Enzymes and chemicals that act on RNA with structure-dependent preferences provide valuable tools for detecting and monitoring RNA folding. For example, dimethyl sulfate (DMS) treatment of RNA, either in vitro or in cells, coupled with high-throughput sequencing of abortive primer-extension products can monitor the folding states of many RNAs in one experiment. Analogous high-throughput methods use cell-permeable variants of SHAPE (selective 2′-hydroxyl acylation analyzed by primer extension) reagents. These methods reveal important differences between RNA structures formed in vivo and those formed in vitro. However, they are designed to detect Watson−Crick pairing and thus do not identify RG4 structures or provide information on their folding states. After recognizing that RG4 regions can block reverse transcriptase, we reasoned that this property, together with the known ability of RG4s to protect the N7 of participating G nucleotides from DMS modification, could be used to develop a suite of high-throughput methods to both identify endogenous RNAs that can fold into RG4s in vitro and determine whether these regions also fold in cells.


We first developed a high-throughput method that identifies RG4 regions on the basis of their propensity to stall reverse transcriptase in a K+-dependent manner. Applying this method to RNA from mammalian cell lines and yeast, we identified >10,000 endogenous regions that form RG4s in vitro, thereby expanding by a factor of >100 the catalog of endogenous regions with experimentally supported propensity to fold into RG4 structures. To infer the folding state of these RG4 regions in vitro and in cells, DMS treatment was performed before profiling of reverse-transcriptase stops. These analyses showed that, in contrast to previous assumptions, regions that folded into RG4 structures in vitro were overwhelmingly unfolded in vivo, as indicated by their accessibility to DMS modification in cells. A complementary probing strategy using a SHAPE reagent confirmed the unfolded state of most RG4 regions in eukaryotic cells. Moreover, RG4 regions remained unfolded both in cells depleted of adenosine 5′-triphosphate and in cells lacking a helicase known to unfold RG4 regions in vitro. Applying our probing methods to bacteria revealed a different behavior, in that model RG4 regions that were unfolded in eukaryotic cells were folded when expressed in Escherichia coli. However, these ectopically expressed quadruplexes impaired mRNA translation and cell growth, which helps explain why very few endogenous sequences that could fold into RG4s were detected in the transcriptomes of E. coli and the two other eubacteria analyzed.

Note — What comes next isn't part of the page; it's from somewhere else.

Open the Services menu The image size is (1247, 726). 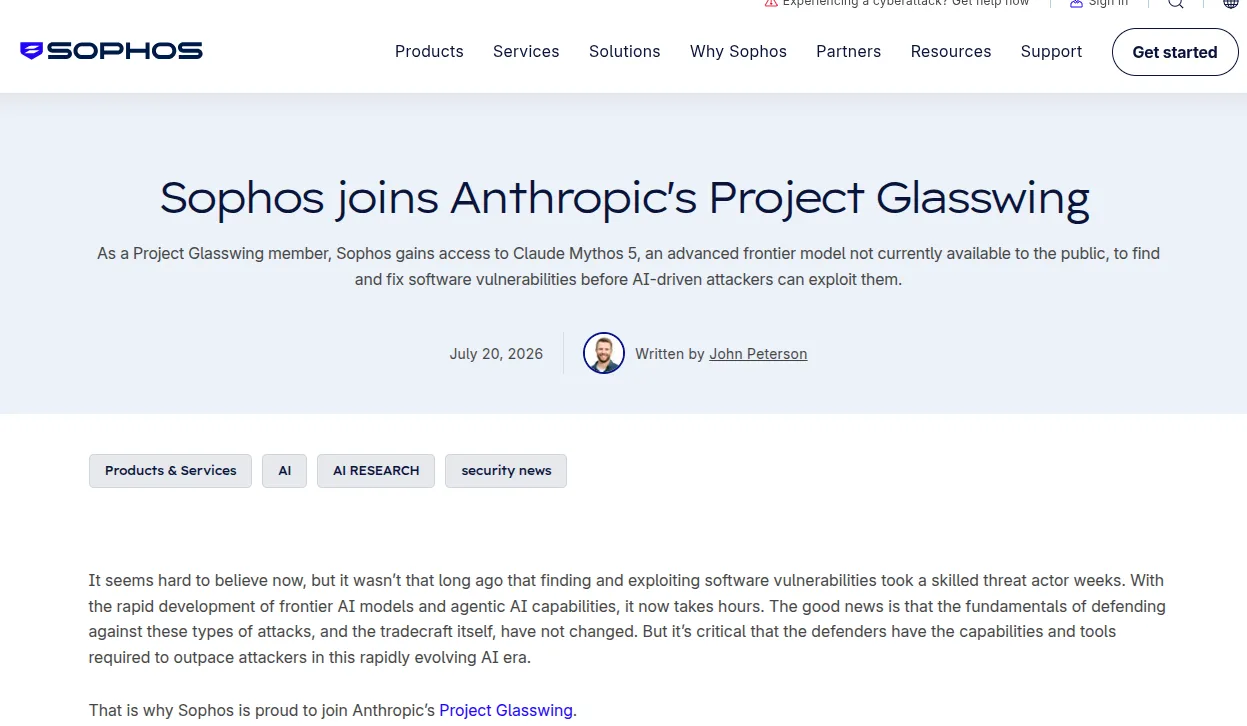[x=526, y=51]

In mammals, thousands of endogenous RNA sequences have regions that can fold into RG4s in vitro, but these regions are globally unfolded in eukaryotic cells, presumably by robust and effective machinery that remains to be fully characterized. In contrast, RG4 regions are permitted to fold in E. coli cells, but E. coli and other bacteria have undergone evolutionary depletion of endogenous RG4-forming sequences.

The different mechanisms that eukaryotic and eubacterial cells use to avoid RG4 structures.

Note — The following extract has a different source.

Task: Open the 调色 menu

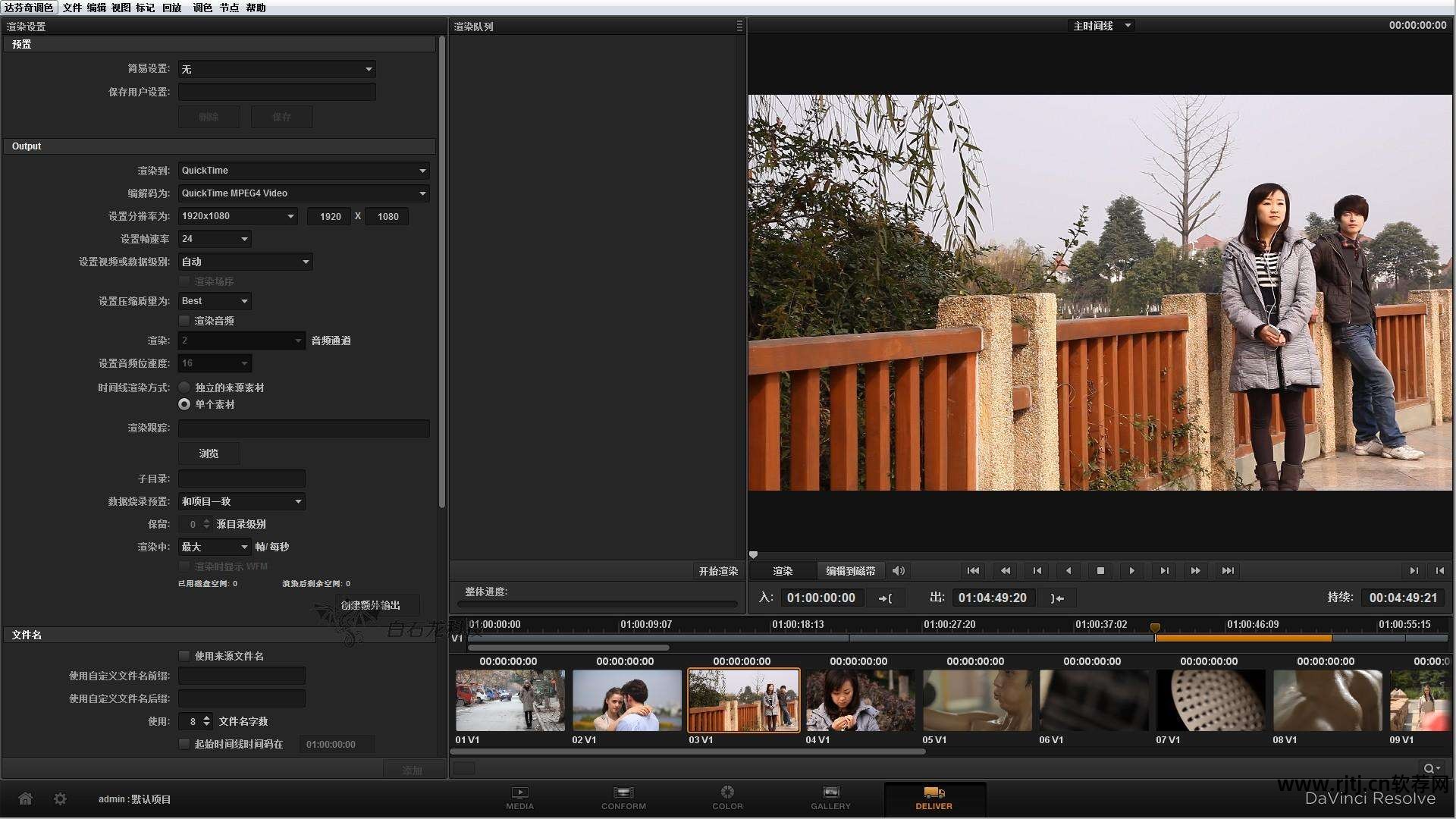Action: 202,8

RG4 regions are abundant but overwhelmingly unfolded in mammalian and yeast cells, implying robust and efficient molecular machinery, presumably involving helicases and RNA-binding proteins, which specifically unfolds RG4 regions and maintains them in an unfolded state (left). In contrast, regions that can fold into RG4 structures are depleted in bacteria, implying fewer progeny of cells that acquire these regions (right).


In vitro, some RNAs can form stable four-stranded structures known as G-quadruplexes. Although RNA G-quadruplexes have been implicated in posttranscriptional gene regulation and diseases, direct evidence for their formation in cells has been lacking. Here, we identified thousands of mammalian RNA regions that can fold into G-quadruplexes in vitro, but in contrast to previous assumptions, these regions were overwhelmingly unfolded in cells. Model RNA G-quadruplexes that were unfolded in eukaryotic cells were folded when ectopically expressed in Escherichia coli; however, they impaired translation and growth, which helps explain why we detected few G-quadruplex–forming regions in bacterial transcriptomes. Our results suggest that eukaryotes have a robust machinery that globally unfolds RNA G-quadruplexes, whereas some bacteria have instead undergone evolutionary depletion of G-quadruplex–forming sequences.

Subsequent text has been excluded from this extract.